From the publisher’s website:
This is the first anthology of the poetry of Yu Chi-whan, the foremost poet of twentieth-century Korea, in English translation. Translated by an admirer of Yu Chi-whan as man and poet, the poems selected for inclusion in this volume provide an overview of his poetic world. Appearing in the chronological order of composition, they range from sheer lyricism to stern diatribe of social injustices and human follies, and finally to calm acceptance and embracement of the cosmic providence. No rhetorical flourish, or intentional display of poetic conceits, is to be found in his lines, only the rotundity of the poet’s voice overflowing with ardor to articulate his messages, which the poet finds hard to put in the confinement of the human tongue. The translator wished to retain the messages and the verbal sinew of the poet’s lines untarnished in the process of translation.

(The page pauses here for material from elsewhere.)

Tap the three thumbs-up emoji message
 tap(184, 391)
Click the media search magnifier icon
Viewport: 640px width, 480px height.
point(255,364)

Sung-Il Lee has won a number of awards for his English translations of Korean poetry. His books of Korean poetry in English translations include The Wind and the Waves: Four Modern Korean Poets (Asian Humanities Press, 1989), The Moonlit Pond: Korean Classical Poems in Chinese (Copper Canyon Press, 1998), and The Brush and the Sword: Kasa, Korean Classical Poems in Prose (Cross-Cultural Communications, 2009). His most recent book, Beowulf and Four Related Old English Poems: A Verse Translation with Explanatory Notes (The Edwin Mellen Press, 2010), has been acclaimed as “a masterful version as close to an ideal translation as we can get” (Gregory Rabassa). He is now a Professor Emeritus at Yonsei University, Seoul.